Wij aten altoos vroeg, omdat Pa bloemist was en den geheelen dag bij de werklieden op de tuinen moest zijn. Daar dezen allen om twaalf uur aten, was dat ook voor ons verreweg het gemakkelijkst. Ik ging dus op weg naar de kerk, maar sloeg halverwege gekomen een zijweg in, om Jan af te halen. Want Jan woonde niet aan de hoofdstraat, doch in een achterbuurtje.

Hij was de zoon van een werkman, die een gebrek aan zijn voet had en dientengevolge meestal zonder werk was. De boeren hadden liever een flinken, stevigen kerel dan den gebrekkigen Kees, zooals hij altoos genoemd werd, zoodat hij alleen in den druksten tijd in het genot van verdienste was. Tengevolge van zijne gestadige werkeloosheid moest Trijntje, zijne vrouw, eigenlijk het brood verdienen voor het geheele gezin, dat gelukkig niet groot was, daar Jan alleen nog maar een klein zusje had. Dat meisje was toen ongeveer twee jaar oud. En daar de menschen op het dorp medelijden met het arme gezin hadden, kreeg zij nog al vrij wat werkhuizen, zoodat zij inderdaad een niet onaardig sommetje per week verdiende.
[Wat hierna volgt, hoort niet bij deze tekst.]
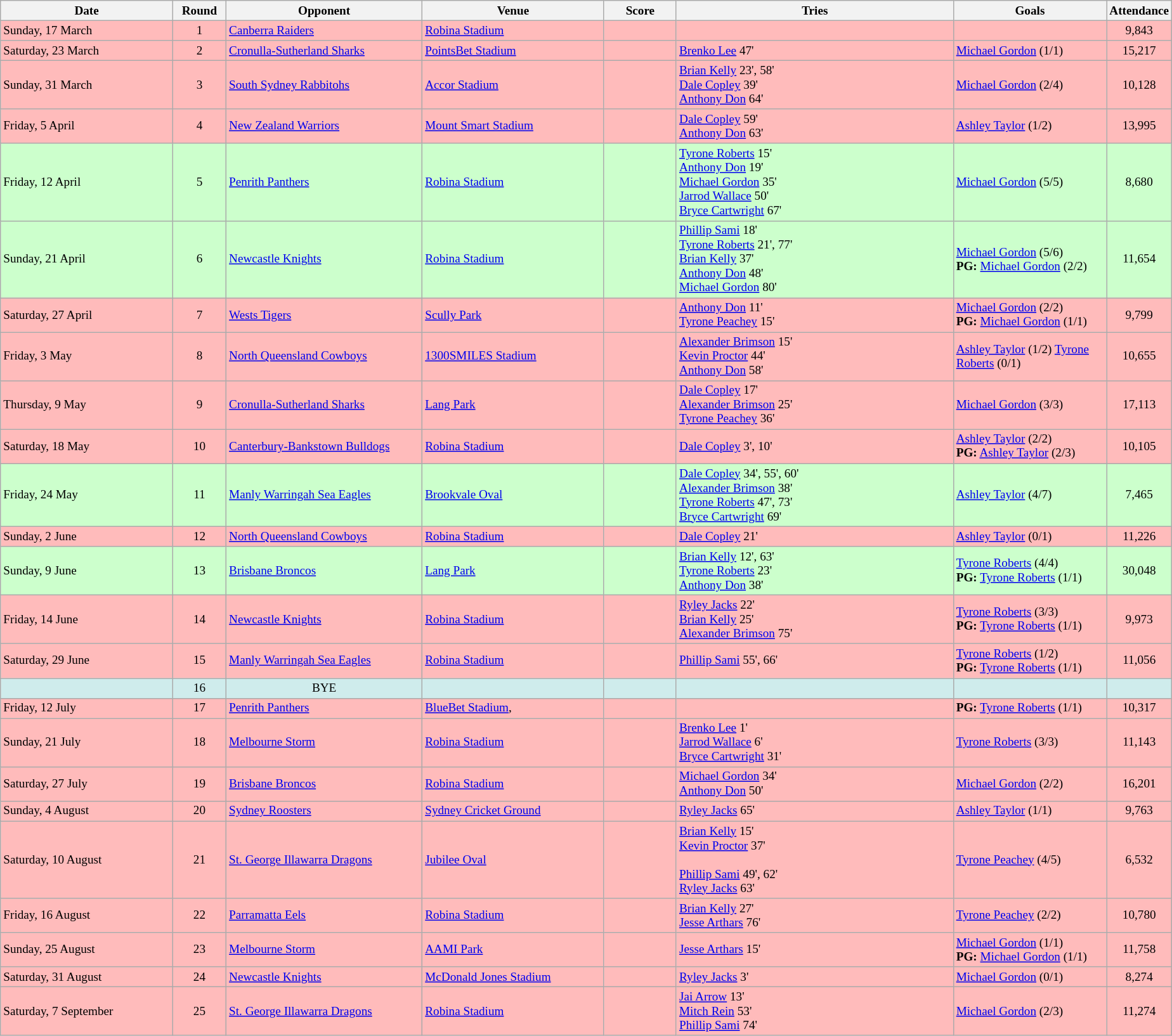
Phillip Sami 55', 66' (814, 661)
13,995 (1139, 126)
Michael Gordon 34' Anthony Don 50' (814, 784)
PG: Tyrone Roberts (1/1) (1030, 708)
Saturday, 29 June (87, 661)
Sydney Roosters (325, 811)
Michael Gordon (2/2) PG: Michael Gordon (1/1) (1030, 315)
17,113 (1139, 405)
Ashley Taylor (4/7) (1030, 495)
Sunday, 21 July (87, 743)
Mount Smart Stadium (514, 126)
9,843 (1139, 30)
Wests Tigers (325, 315)
6 (199, 259)
16,201 (1139, 784)
Saturday, 18 May (87, 446)
9 (199, 405)
Sydney Cricket Ground (514, 811)
Ryley Jacks 22' Brian Kelly 25' Alexander Brimson 75' (814, 620)
13 (199, 571)
1300SMILES Stadium (514, 356)
Ryley Jacks 3' (814, 977)
Attendance (1139, 11)
6,532 (1139, 860)
Tyrone Roberts (4/4) PG: Tyrone Roberts (1/1) (1030, 571)
Michael Gordon (2/2) (1030, 784)
3 (199, 85)
Michael Gordon (2/4) (1030, 85)
2 (199, 51)
Sunday, 4 August (87, 811)
7 (199, 315)
Brian Kelly 12', 63' Tyrone Roberts 23' Anthony Don 38' (814, 571)
Ashley Taylor (1/2) Tyrone Roberts (0/1) (1030, 356)
Michael Gordon (1/1) (1030, 51)
Phillip Sami 18' Tyrone Roberts 21', 77' Brian Kelly 37' Anthony Don 48' Michael Gordon 80' (814, 259)
Friday, 12 April (87, 182)
Michael Gordon (5/6) PG: Michael Gordon (2/2) (1030, 259)
Michael Gordon (1/1) PG: Michael Gordon (1/1) (1030, 950)
11,226 (1139, 537)
11,274 (1139, 1012)
Brian Kelly 23', 58' Dale Copley 39' Anthony Don 64' (814, 85)
10 (199, 446)
Dale Copley 34', 55', 60' Alexander Brimson 38' Tyrone Roberts 47', 73' Bryce Cartwright 69' (814, 495)
Dale Copley 59' Anthony Don 63' (814, 126)
Sunday, 2 June (87, 537)
10,105 (1139, 446)
15,217 (1139, 51)
Dale Copley 17' Alexander Brimson 25' Tyrone Peachey 36' (814, 405)
Sunday, 9 June (87, 571)
New Zealand Warriors (325, 126)
Round (199, 11)
Saturday, 27 April (87, 315)
Friday, 24 May (87, 495)
Brenko Lee 47' (814, 51)
Friday, 5 April (87, 126)
Saturday, 31 August (87, 977)
Venue (514, 11)
Anthony Don 11' Tyrone Peachey 15' (814, 315)
Jai Arrow 13' Mitch Rein 53' Phillip Sami 74' (814, 1012)
8,274 (1139, 977)
Ashley Taylor (2/2) PG: Ashley Taylor (2/3) (1030, 446)
Alexander Brimson 15' Kevin Proctor 44' Anthony Don 58' (814, 356)
Friday, 16 August (87, 916)
8,680 (1139, 182)
Tyrone Roberts (3/3) PG: Tyrone Roberts (1/1) (1030, 620)
16 (199, 688)
Tyrone Roberts (1/2) PG: Tyrone Roberts (1/1) (1030, 661)
Tyrone Peachey (4/5) (1030, 860)
Sunday, 31 March (87, 85)
10,655 (1139, 356)
Michael Gordon (0/1) (1030, 977)
5 (199, 182)
9,763 (1139, 811)
Sunday, 21 April (87, 259)
Friday, 14 June (87, 620)
Saturday, 10 August (87, 860)
Brian Kelly 27' Jesse Arthars 76' (814, 916)
10,780 (1139, 916)
Accor Stadium (514, 85)
11,758 (1139, 950)
Ashley Taylor (1/2) (1030, 126)
11,143 (1139, 743)
1 (199, 30)
BlueBet Stadium, (514, 708)
PointsBet Stadium (514, 51)
10,317 (1139, 708)
Dale Copley 3', 10' (814, 446)
10,128 (1139, 85)
Goals (1030, 11)
BYE (325, 688)
Ashley Taylor (1/1) (1030, 811)
McDonald Jones Stadium (514, 977)
30,048 (1139, 571)
Michael Gordon (5/5) (1030, 182)
Saturday, 23 March (87, 51)
23 (199, 950)
25 (199, 1012)
Tyrone Roberts (3/3) (1030, 743)
12 (199, 537)
Parramatta Eels (325, 916)
AAMI Park (514, 950)
Brenko Lee 1' Jarrod Wallace 6' Bryce Cartwright 31' (814, 743)
14 (199, 620)
Ryley Jacks 65' (814, 811)
11,654 (1139, 259)
Ashley Taylor (0/1) (1030, 537)
Brian Kelly 15' Kevin Proctor 37' Phillip Sami 49', 62' Ryley Jacks 63' (814, 860)
Canterbury-Bankstown Bulldogs (325, 446)
Score (640, 11)
Saturday, 27 July (87, 784)
11 (199, 495)
9,973 (1139, 620)
15 (199, 661)
Brookvale Oval (514, 495)
Saturday, 7 September (87, 1012)
21 (199, 860)
19 (199, 784)
9,799 (1139, 315)
11,056 (1139, 661)
Canberra Raiders (325, 30)
Dale Copley 21' (814, 537)
Jubilee Oval (514, 860)
Opponent (325, 11)
8 (199, 356)
Michael Gordon (2/3) (1030, 1012)
18 (199, 743)
17 (199, 708)
Thursday, 9 May (87, 405)
7,465 (1139, 495)
Friday, 3 May (87, 356)
24 (199, 977)
20 (199, 811)
Tyrone Peachey (2/2) (1030, 916)
Michael Gordon (3/3) (1030, 405)
4 (199, 126)
Tries (814, 11)
South Sydney Rabbitohs (325, 85)
22 (199, 916)
Scully Park (514, 315)
Friday, 12 July (87, 708)
Date (87, 11)
Jesse Arthars 15' (814, 950)
Sunday, 17 March (87, 30)
Tyrone Roberts 15' Anthony Don 19' Michael Gordon 35' Jarrod Wallace 50' Bryce Cartwright 67' (814, 182)
Sunday, 25 August (87, 950)
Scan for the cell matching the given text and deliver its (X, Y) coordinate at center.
Was Trijn hier of daar uit werken en Jan naar school, dan paste vader Kees op kleine zus, wat hem wel toevertrouwd was. Ook moest hij dan voor het middageten zorgen, wat tengevolge had, dat sommige spotvogels op het dorp hem wel Jan den Wasscher noemden. Toch hadden zij vrij goed hun brood, wat wel voornamelijk aan de flinkheid van Trijntje te danken was, want zij was eene handige werkster en eene zindelijke waschvrouw.

Weldra had ik de eenvoudige woning bereikt. Eene schel was er natuurlijk niet te vinden; wie de bewoners spreken wilde, had eenvoudig maar naar binnen te gaan. Onder den werkmansstand houdt men zich niet met vele complimenten op. Ik drukte dus den ijzeren beugel naar beneden, waardoor aan de binnenzijde de klink werd opgelicht, opende de deur en stapte weldra het eenige vertrek, dat zij bezaten, binnen. Ik trof daar alleen Jan aan, die op den grond bezig was met zijn zusje te spelen.

»Dag Dorus!» zei hij.

»Zoo Jan. Ben jij maar alleen thuis?» vroeg ik, de kleine meid niet meêtellende. »Ik kom je halen om mede te gaan naar het orgel.»

»Dat zal moeilijk gaan, want Vader en Moeder zijn geen van beiden thuis,» klonk het antwoord.

Dat was eene groote teleurstelling voor me, want orgelspelen vond ik heel pleizierig en zonder Jan kon er niets van komen.

»Dat spijt me,» zei ik dan ook. »Je moeder is zeker uit werken?»

»Ja, bij den postdirecteur; daar is ze Zaterdags altijd, zooals je weet. En Vader is er nu toevallig ook, omdat de tuin eens eene flinke beurt moest hebben. Mijnheer Valk tuint zelf nooit en Vader kan het zoo netjes doen.»

Die laatste woorden werden door Jan met niet weinig trots uitgesproken, en ik herinner mij nu nog het gewichtige gelaat, waarmede hij mij aanzag.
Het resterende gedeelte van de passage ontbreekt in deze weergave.